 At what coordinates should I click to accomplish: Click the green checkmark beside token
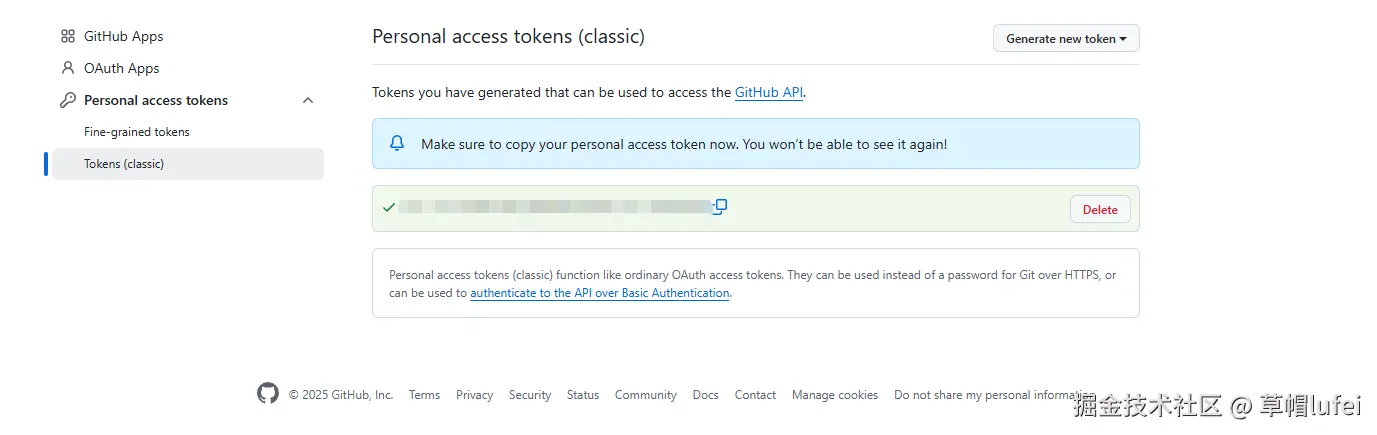click(389, 208)
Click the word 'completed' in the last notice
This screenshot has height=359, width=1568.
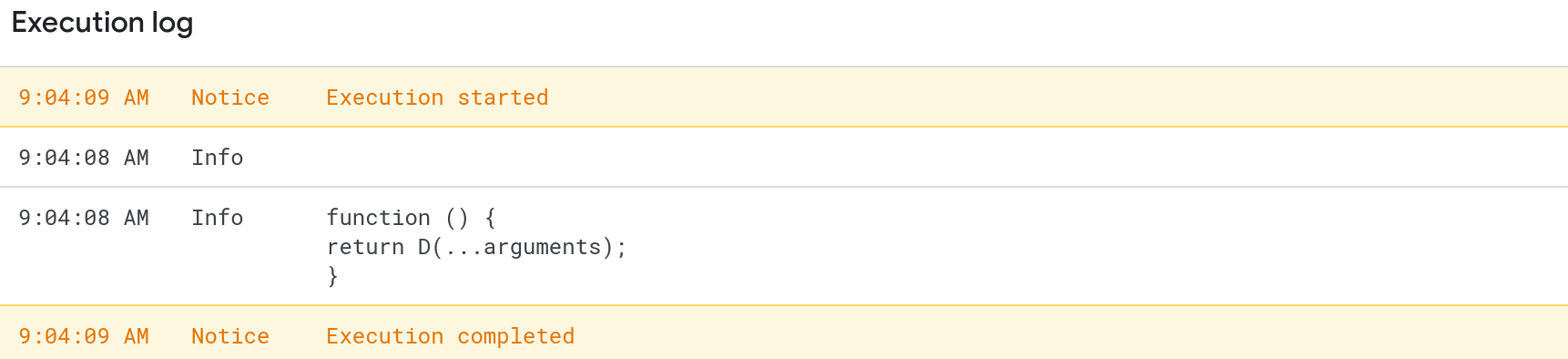516,336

==*==

Format the records as a two-column CSV with the columns "query" and "reply", starting at the line containing "Click the word 'completed' in the last notice" and ending at the end of the records. Give one row per record, put each field in double quotes, replace line breaks with spaces, and leave out the pictures.

SOLUTION FOR THIS EXERCISE:
query,reply
"Click the word 'completed' in the last notice This screenshot has height=359, width=1568.","516,336"